# 出題内容 a:
記録のうち、「resolution」という文字列を含む行がいくつあるか、数だけを答えてください。
____ 本文抜粋
投稿: マコママ | 2017年4月11日 (火) 20時39分
こんにちは マコママさん
毎年2月から3月にかけて開催しており、今年は2月10日から3月20日までで、ほぼ
毎年同じ日程でやっています。
入園料は安いですが、70歳以上は無料です。JR京都駅から地下鉄が出ており、
北門入口が北山駅で便利になりました。
植物数も多いですし、ほぼ毎週何かのイベントをやっています。在職時からここの
運営にアドバイスをしたりしていて、今は植物園内に部屋をもって園芸倶楽部として
ボランティア活動をしています。
温室には珍しい熱帯のバオバブや、パンの木、カカオ、コーヒーの木など珍しい
コレクションもあります。機会がありましたら是非お出で下さい。
投稿: プロフユキ | 2017年4月11日 (火) 22時08分
こんにちは♪
たくさんのお花たちを見せて頂きました~ヽ(´▽`)/
当地では 同じ時季に咲かないものが
同時に見られて、まさしく春爛漫と言った風情ですね。
フキノトウ。
おなじみのフキノトウも、こんなに成長した姿には
あまり興味を示さない(食べるには薹が立ち過ぎですものね)せいか
ちょっとした感動でした。
投稿: 花mame | 2017年4月12日 (水) 16時58分
こんにちは 花mameさん
植物園も頑張って、ビニールハウスを3棟ほど連結し、いろんな花を集め
開花もそろえてくれたようです。
いつもはまたやっているなぐらいにしか思わなかったのですが、
今年は行ってみて頑張っているのを見て感心しました。
フキノトウはそうですね、こんなにまで伸ばすことはないので見た
ことはないでしょうね。
ホウレンソウの花とか、ゴボウの花もあんまり見かけませんが,
ゴボウの花は綺麗ですよ。赤紫色ですね。
投稿: プロフユキ | 2017年4月12日 (水) 22時42分
プロフユキさん こんにちは。
________
____ 表示データ
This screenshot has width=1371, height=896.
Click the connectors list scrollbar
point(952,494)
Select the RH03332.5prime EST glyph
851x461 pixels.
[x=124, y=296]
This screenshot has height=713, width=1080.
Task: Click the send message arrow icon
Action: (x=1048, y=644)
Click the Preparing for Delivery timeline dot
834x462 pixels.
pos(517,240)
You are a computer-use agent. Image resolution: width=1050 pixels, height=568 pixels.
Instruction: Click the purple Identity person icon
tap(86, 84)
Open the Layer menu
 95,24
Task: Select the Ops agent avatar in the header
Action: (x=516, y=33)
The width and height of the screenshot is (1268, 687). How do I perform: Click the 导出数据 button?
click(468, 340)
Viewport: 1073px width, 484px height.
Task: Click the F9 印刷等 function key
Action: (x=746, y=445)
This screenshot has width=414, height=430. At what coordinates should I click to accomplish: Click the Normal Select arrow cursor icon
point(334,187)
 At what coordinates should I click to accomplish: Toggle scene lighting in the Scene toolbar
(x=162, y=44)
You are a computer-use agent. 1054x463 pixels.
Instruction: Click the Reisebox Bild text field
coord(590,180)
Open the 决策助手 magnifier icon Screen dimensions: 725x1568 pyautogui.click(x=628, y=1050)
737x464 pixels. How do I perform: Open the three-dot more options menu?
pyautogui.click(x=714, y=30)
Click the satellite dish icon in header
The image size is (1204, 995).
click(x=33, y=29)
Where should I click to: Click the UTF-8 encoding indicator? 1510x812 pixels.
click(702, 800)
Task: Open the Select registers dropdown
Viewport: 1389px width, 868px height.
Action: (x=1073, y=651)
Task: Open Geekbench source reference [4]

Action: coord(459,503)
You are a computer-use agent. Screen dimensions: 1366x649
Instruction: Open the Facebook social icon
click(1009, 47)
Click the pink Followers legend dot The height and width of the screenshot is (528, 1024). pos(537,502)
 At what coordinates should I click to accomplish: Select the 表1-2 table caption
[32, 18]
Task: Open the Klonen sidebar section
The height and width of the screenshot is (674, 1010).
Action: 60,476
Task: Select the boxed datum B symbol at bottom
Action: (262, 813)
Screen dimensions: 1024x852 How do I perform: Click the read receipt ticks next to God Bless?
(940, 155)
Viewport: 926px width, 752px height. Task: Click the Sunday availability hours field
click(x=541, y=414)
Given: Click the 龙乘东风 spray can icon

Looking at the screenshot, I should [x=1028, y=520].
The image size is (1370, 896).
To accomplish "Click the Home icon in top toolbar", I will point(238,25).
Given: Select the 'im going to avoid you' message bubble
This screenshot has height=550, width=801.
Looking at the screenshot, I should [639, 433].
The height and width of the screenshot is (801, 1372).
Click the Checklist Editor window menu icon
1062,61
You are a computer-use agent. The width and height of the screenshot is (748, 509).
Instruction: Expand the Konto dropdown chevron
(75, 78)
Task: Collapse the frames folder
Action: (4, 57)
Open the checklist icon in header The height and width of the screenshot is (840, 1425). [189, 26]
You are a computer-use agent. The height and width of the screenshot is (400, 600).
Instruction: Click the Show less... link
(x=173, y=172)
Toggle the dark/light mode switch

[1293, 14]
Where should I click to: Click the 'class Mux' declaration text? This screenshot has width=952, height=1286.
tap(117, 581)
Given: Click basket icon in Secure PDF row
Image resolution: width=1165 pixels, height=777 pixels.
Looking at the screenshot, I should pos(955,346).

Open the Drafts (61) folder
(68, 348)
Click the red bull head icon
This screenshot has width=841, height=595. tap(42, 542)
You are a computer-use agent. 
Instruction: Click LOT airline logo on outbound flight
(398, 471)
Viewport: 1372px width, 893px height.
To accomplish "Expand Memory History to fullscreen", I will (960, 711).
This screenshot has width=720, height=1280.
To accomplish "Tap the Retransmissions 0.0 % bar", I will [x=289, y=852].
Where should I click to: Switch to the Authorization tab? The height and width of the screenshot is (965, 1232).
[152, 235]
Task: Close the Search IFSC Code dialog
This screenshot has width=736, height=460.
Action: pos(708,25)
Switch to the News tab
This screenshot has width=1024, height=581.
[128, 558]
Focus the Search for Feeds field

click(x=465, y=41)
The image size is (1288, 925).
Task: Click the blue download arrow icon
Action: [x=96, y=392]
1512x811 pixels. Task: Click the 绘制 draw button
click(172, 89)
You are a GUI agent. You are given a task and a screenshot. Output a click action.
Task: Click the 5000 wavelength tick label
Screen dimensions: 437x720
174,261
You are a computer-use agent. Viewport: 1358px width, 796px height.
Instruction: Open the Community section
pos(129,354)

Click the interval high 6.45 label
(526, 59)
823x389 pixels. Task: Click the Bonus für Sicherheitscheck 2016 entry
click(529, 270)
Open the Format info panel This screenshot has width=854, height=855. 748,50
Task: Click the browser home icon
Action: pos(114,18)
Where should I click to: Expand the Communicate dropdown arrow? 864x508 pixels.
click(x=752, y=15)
________
# 出題内容 b:
植物園の花の展示をめぐるコメントのやり取りについて、最後の一文の後に続く部分を書き上げてください。

# 解答結果 a:
2

# 解答結果 b:
ワスレナグサが多年草だったとは今まで知りませんでした
日本の梅雨から夏にかけての高温多湿の環境は、ワスレナグサにとっては過酷過ぎて消えてしまうのですね。
でも、種が沢山こぼれて苗が育つから、大丈夫ですよね^^
バイモのお花はとっても好みです。
葉の先がクルンとなっているものとなっていないものがあるのが面白いですね。
冬に干し柿の下で綺麗な赤いバラが咲いている光景にほっこりしました♪
イザベルという名前も素敵だし、ミニバラなのに香りもよくて耐寒性もあるなんて素晴らしいですね。
美しさだけでなく、香り、花もち、耐病性、耐寒性などを追求して、世界中の育種家さんたちが頑張られているのですね。
投稿: 亜麻 | 2017年4月14日 (金) 12時10分
こんにちは 亜麻さん
ワスレナグサなど日本の高温多湿で夏を越せずに、1年草扱いになる種類も多いですね。
土壌反応も多分弱アルカリの方が適する種類も多いことでしょう。
バイモは葉先もそうですが、花弁の表側が内側になるため模様が外からあまり見えないのも
可笑しいですね。
ミニバラも見て頂いたのですね。やはり薔薇は育て甲斐がありますね。冬に立派な花を
咲かせているのに驚き、さすがデンマークの育種と感心しました。
家人はまだせっせと季節になれば、干し柿つくりに励んでいます。